Do not use this skill if you only need a simple summary, a broad market overview, or demographic profiling. It is also a poor fit when the data is too thin to support at least three defensible segments.

How to Improve user-segmentation skill

Improve the input before changing the prompt

Most user-segmentation quality comes from the evidence you feed it. Include examples of heavy users, light users, frustrated users, and different use cases so the model can see meaningful variation. If all inputs come from one channel or one persona, the segmentation will usually collapse into themes instead of real groups.

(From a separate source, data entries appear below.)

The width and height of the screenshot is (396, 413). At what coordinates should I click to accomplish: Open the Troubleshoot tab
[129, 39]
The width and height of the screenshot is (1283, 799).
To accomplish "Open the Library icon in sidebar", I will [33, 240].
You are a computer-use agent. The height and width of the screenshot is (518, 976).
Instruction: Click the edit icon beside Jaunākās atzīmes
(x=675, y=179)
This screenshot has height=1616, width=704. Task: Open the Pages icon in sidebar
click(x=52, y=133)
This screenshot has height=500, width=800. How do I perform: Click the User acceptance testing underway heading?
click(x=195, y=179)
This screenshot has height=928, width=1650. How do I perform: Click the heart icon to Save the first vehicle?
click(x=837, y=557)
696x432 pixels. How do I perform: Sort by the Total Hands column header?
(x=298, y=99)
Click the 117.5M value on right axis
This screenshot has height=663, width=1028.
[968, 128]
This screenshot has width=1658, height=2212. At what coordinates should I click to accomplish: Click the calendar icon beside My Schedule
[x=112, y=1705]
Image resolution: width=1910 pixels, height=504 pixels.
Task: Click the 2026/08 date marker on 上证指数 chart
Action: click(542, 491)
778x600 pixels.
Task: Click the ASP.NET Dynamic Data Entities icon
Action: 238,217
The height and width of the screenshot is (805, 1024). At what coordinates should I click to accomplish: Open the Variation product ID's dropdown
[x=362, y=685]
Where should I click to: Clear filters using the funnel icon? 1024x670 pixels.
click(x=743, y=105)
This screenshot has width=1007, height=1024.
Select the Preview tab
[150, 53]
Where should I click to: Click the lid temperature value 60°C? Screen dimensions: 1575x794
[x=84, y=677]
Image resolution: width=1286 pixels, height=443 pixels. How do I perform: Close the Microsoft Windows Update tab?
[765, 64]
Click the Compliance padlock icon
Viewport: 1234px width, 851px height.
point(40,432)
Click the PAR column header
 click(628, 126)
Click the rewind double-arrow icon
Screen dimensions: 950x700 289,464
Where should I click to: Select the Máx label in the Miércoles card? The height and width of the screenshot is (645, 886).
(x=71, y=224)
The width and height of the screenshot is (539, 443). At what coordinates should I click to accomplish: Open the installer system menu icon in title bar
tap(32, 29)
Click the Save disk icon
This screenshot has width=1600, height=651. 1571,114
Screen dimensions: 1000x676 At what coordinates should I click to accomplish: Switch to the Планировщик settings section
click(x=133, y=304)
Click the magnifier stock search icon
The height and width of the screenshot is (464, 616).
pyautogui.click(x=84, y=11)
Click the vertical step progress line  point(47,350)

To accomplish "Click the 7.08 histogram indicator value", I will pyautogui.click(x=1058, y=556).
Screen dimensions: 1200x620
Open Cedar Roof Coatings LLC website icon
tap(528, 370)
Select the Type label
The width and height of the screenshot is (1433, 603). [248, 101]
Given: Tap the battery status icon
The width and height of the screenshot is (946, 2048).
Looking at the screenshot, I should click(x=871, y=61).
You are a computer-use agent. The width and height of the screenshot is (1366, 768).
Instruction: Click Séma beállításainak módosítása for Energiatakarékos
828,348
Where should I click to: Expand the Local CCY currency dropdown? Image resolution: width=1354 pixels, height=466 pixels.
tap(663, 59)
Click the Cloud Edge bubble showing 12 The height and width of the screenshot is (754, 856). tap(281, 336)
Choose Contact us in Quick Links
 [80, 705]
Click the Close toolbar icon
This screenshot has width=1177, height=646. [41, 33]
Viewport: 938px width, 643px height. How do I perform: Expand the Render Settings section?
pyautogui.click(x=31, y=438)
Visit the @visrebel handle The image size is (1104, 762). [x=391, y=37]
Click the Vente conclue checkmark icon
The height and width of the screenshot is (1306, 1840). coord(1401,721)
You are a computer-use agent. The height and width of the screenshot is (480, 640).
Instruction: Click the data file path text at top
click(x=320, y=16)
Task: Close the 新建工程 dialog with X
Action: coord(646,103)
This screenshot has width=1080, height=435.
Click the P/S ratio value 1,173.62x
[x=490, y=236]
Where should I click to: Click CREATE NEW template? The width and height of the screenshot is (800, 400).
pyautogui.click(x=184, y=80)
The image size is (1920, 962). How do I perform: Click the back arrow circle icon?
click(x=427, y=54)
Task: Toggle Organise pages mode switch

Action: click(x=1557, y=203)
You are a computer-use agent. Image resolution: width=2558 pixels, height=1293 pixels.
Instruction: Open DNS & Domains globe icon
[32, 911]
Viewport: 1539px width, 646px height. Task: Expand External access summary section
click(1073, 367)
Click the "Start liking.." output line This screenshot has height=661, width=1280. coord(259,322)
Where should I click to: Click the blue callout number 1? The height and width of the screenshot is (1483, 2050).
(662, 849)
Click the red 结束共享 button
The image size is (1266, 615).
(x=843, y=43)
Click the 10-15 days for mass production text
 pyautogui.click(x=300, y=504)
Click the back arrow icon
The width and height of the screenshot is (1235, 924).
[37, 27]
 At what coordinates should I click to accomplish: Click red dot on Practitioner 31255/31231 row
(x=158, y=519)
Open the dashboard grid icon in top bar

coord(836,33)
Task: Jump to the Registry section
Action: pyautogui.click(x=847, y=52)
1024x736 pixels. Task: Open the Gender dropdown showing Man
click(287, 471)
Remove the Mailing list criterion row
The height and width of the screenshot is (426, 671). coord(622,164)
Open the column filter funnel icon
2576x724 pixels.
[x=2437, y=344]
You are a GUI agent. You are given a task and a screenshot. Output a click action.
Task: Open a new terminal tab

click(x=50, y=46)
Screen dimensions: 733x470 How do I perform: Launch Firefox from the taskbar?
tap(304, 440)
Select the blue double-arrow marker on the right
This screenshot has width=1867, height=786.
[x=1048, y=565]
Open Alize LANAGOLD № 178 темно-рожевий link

Ask for validation, not just labels

A common failure mode is getting segment names without enough support. Ask for the reason each segment exists, what evidence separates it from the others, and what would falsify it. That makes the output more useful for user-segmentation install decisions and for downstream analysis.

Iterate with sharper constraints

If the first pass feels too broad, narrow the analysis by product area, customer stage, or outcome. If it feels too fragmented, ask for fewer segments with stronger differentiation. For user-segmentation usage, iteration works best when you preserve the original evidence and only tighten the decision rule.

Turn segments into next actions

The skill becomes more valuable when you ask for follow-up outputs: which segment is highest value, which is most at risk, and which product changes would matter most to each group. That shifts user-segmentation from descriptive analysis into an input for roadmap, messaging, or research planning.